Buybacks are just dividends with a more tax efficient method of distribution.

I still don’t understand why we tax savings and investment, which is what corporate income taxes do. Make the corporate rate zero, and compensate by raising capital gains and dividend tax rates to individual income rates. That rewards reinvesting into American production and pulls back all those foreign profits.

2 comments

I'm not sure how taking the corporate rate to zero addresses any of the issues raised here.

The 16th amendment only authorizes an income tax. A tax on unrealized gains would likely be a "direct" tax, which makes it a non-starter.

So, if you take the corporate rate to zero and raise the capital gains rate, you will push any remaining dividends into buybacks. Because most equities are ultimately owned by households that don't need to sell shares to finance consumption, the result will be a dramatic reduction in tax revenues.

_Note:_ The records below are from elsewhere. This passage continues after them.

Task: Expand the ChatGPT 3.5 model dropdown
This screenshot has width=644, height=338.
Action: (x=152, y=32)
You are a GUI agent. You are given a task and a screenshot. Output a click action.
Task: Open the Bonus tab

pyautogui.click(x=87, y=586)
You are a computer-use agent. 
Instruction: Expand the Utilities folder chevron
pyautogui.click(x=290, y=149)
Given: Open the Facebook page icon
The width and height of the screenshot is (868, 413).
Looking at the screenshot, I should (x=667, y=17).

It is perfectly legitimate to argue that the US should collect less taxes, but if that's your point you should just come out and say it.

I agree with your broader point that buybacks are themselves neutral. Corporate leverage, however, is a serious problem that needs to be addressed.

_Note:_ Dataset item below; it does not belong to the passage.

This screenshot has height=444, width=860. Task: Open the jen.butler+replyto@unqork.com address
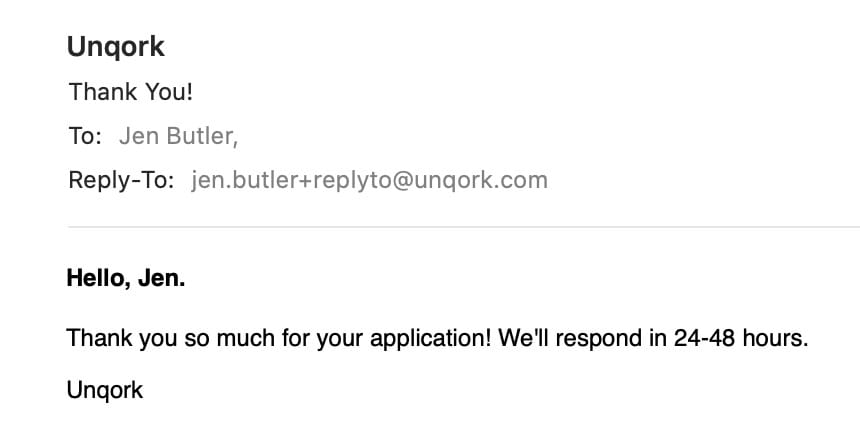pos(369,180)
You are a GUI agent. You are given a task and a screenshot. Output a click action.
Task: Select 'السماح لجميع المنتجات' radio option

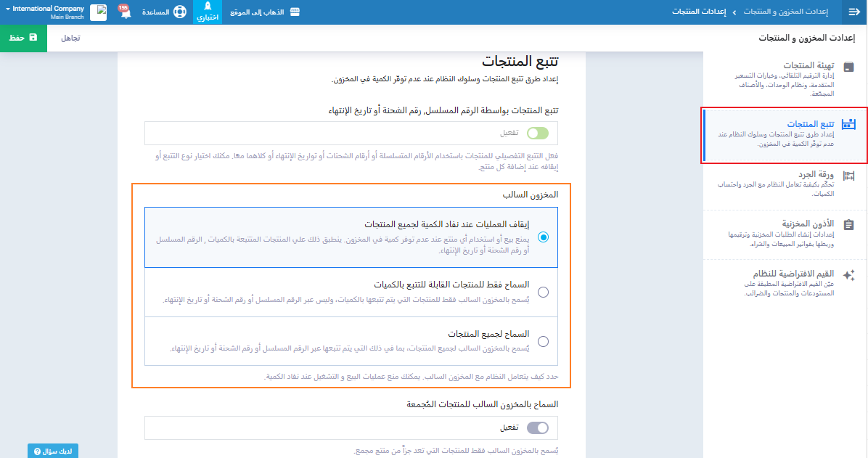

Sorry, confused. I didn’t propose any tax on unrealized gains.

Raising capital gains and dividend rates to ordinary income rates should favor neither, with one exception. Capital gains would need to be indexed against inflation, otherwise in any high inflationary period they could produce effective tax rates over 100%.

And investors require dividends and buybacks, or their is no reason to own stocks. So both will continue and most stock owners will pay significantly higher tax rates on them, partially offsetting their higher dividends and returns.

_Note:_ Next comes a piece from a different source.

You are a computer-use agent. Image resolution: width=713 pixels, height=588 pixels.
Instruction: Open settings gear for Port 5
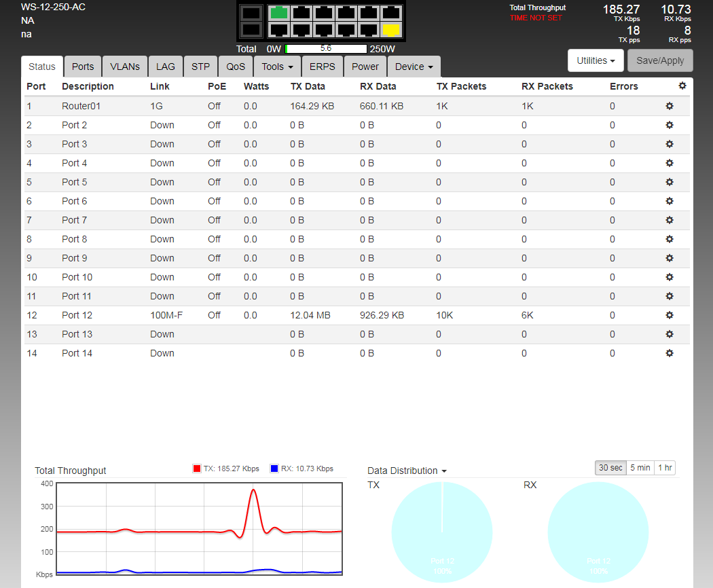coord(669,182)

But you are correct that this will probably lower tax receipts in the near term, but it will also increase investment and R&D, which will help tax receipts catch up over time.

And of it does lower tax receipts it’s also evidence we have been eating our own seed corn, capital wise.

Completely agree - the corporate tax rate should be way lower, ideally zero. The money is eventually taxed in dividends, employee pay, or when stock is sold. They also pay property tax, and consumption taxes.

Why don't companies have war chests of cash? Because they're taxed on it, better to give it to employees, reinvest in projects, etc.